[A run of records]
________________________________________
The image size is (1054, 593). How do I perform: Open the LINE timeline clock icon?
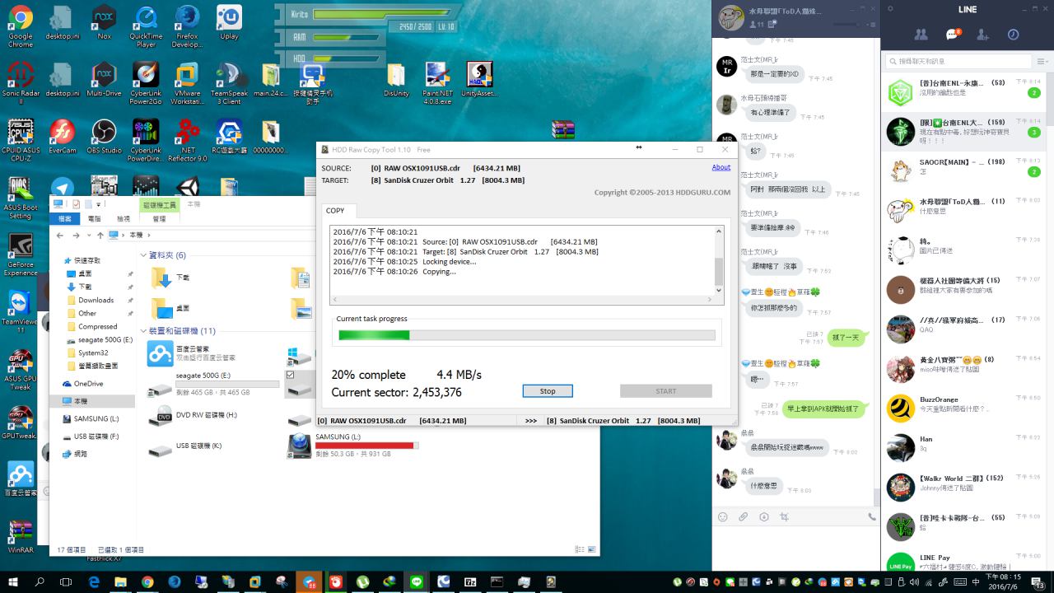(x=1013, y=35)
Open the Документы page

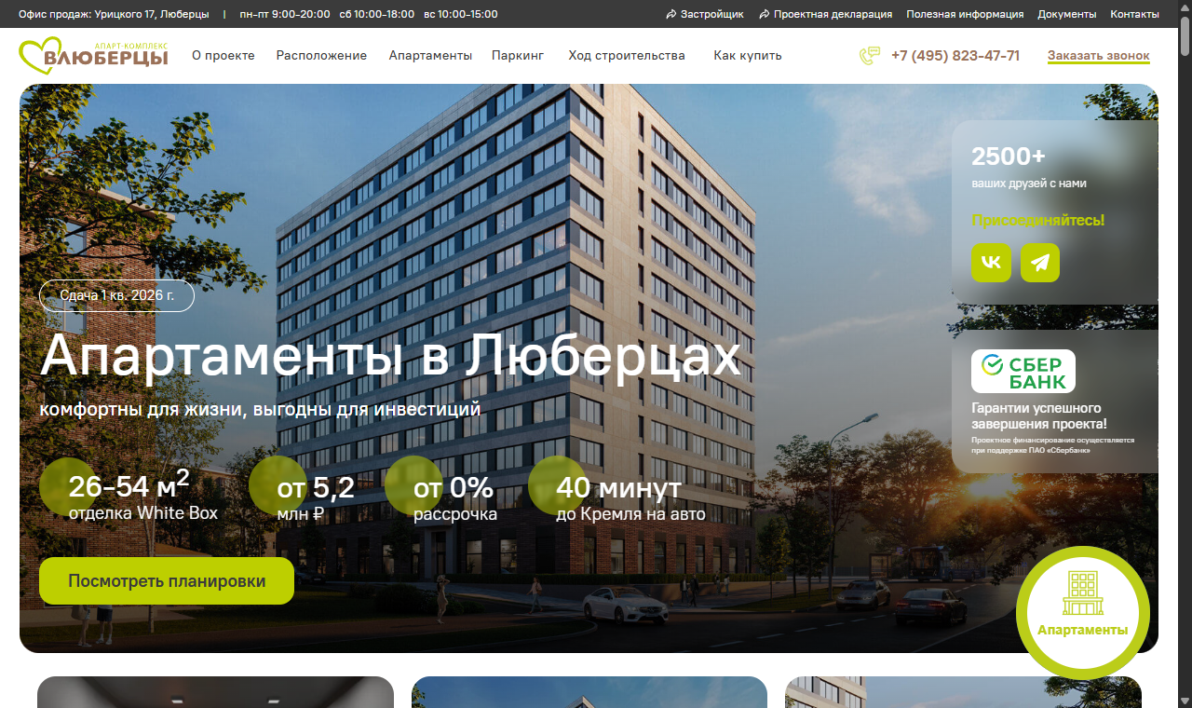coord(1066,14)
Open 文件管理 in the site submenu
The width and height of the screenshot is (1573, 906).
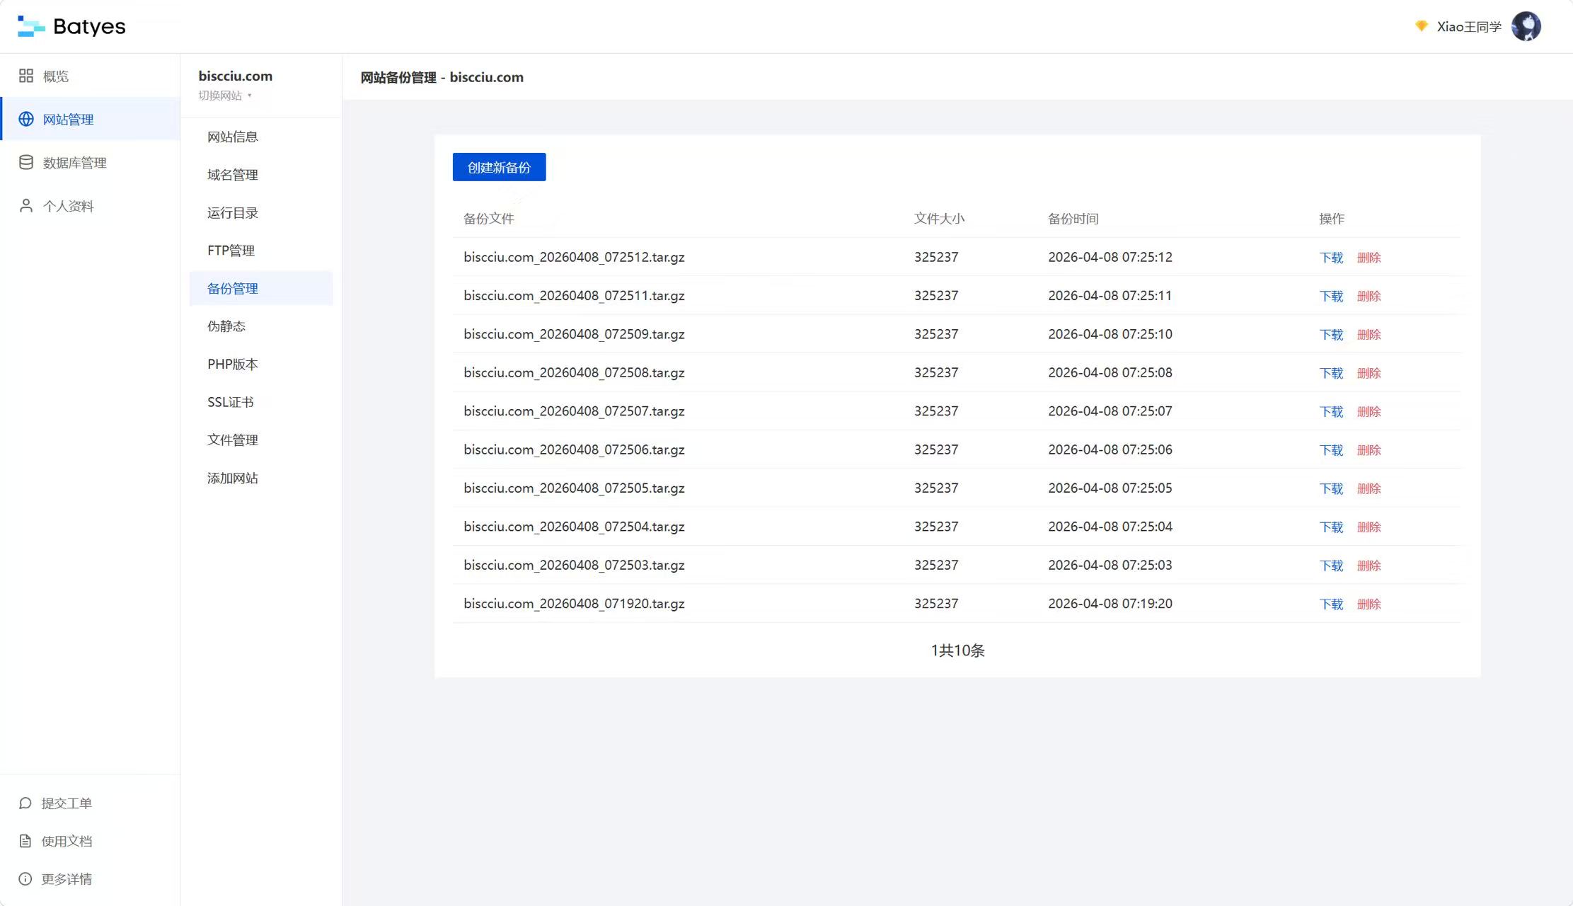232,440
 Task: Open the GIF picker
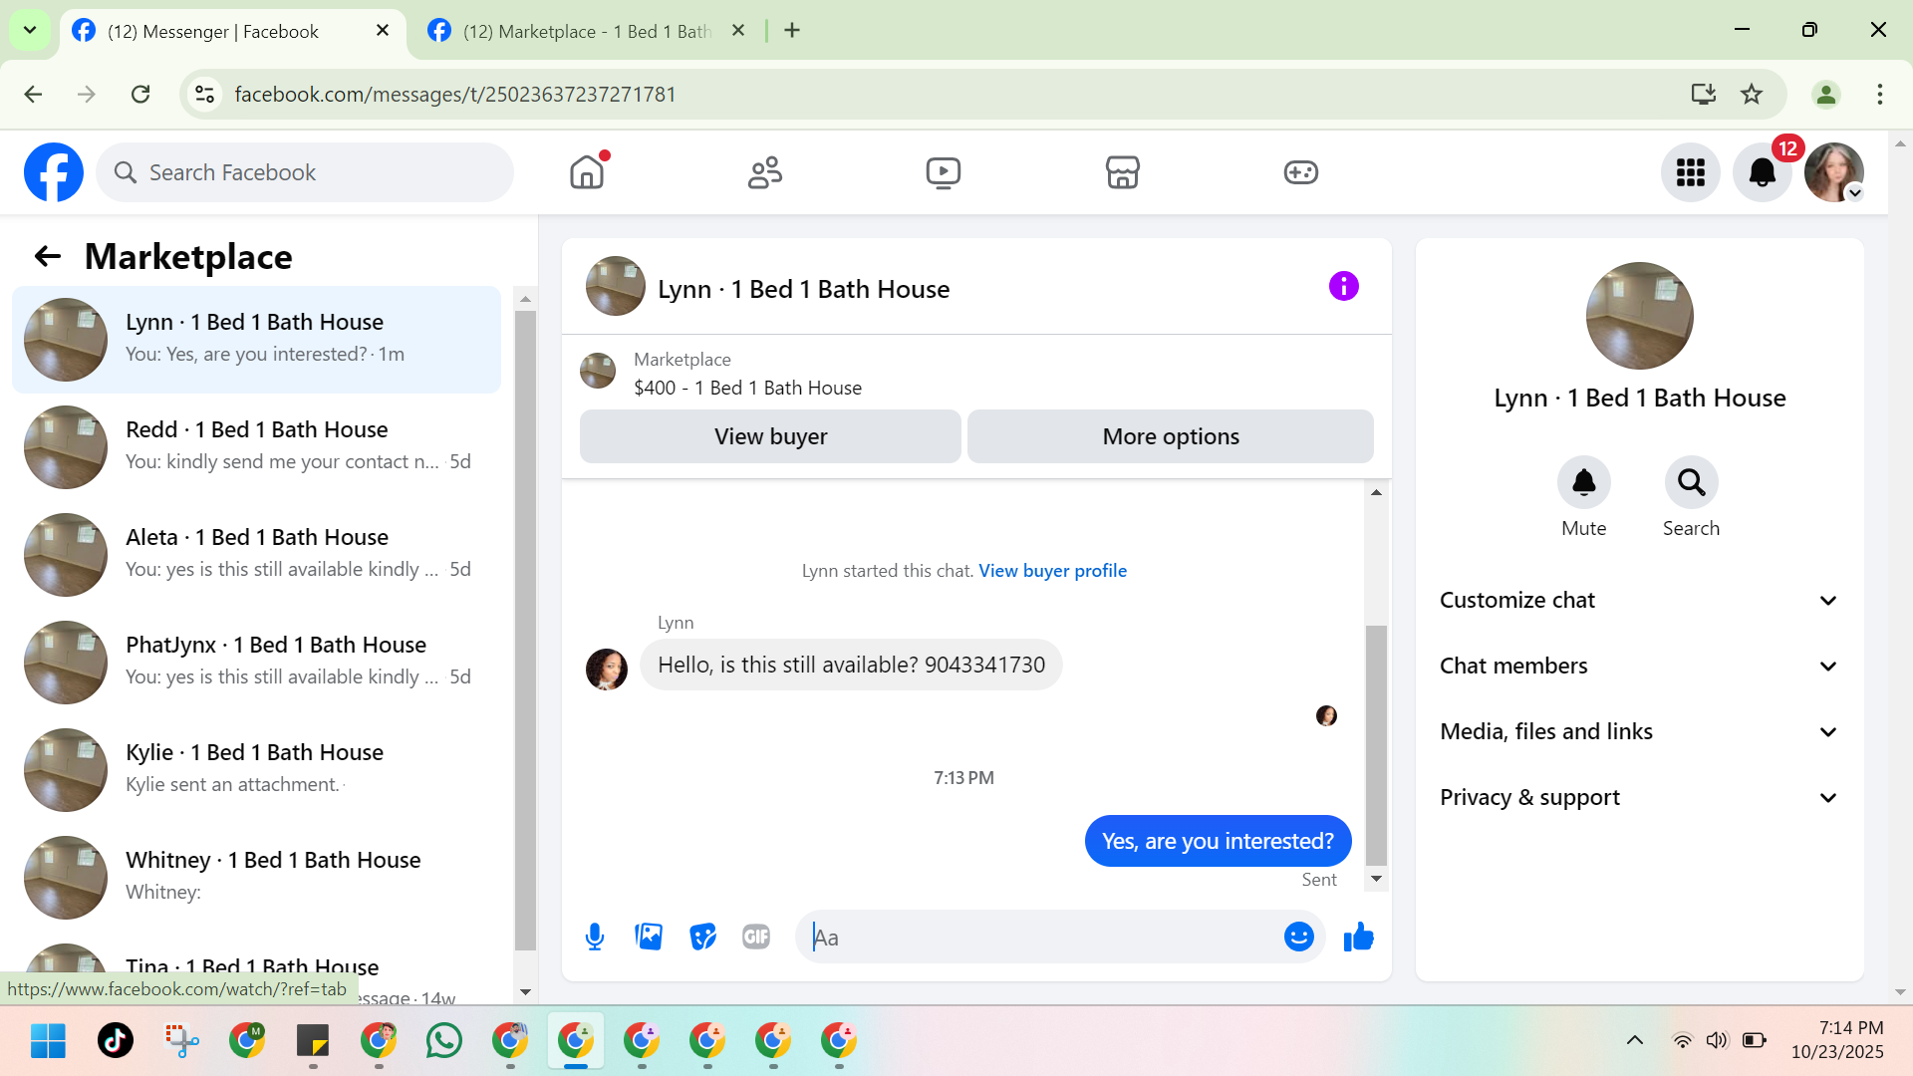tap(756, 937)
________________________________________
> _Stated goal_
Could you recast the lines above as a JSON list of strings, one string per line, skipping any blank lines and leaving the pictures out?

> _Correct output_
[
  "The image size is (1054, 593). How do I perform: Open the LINE timeline clock icon?",
  "(x=1013, y=35)",
  "Open the Документы page",
  "coord(1066,14)",
  "Open 文件管理 in the site submenu",
  "The width and height of the screenshot is (1573, 906).",
  "232,440",
  " Task: Open the GIF picker",
  "tap(756, 937)"
]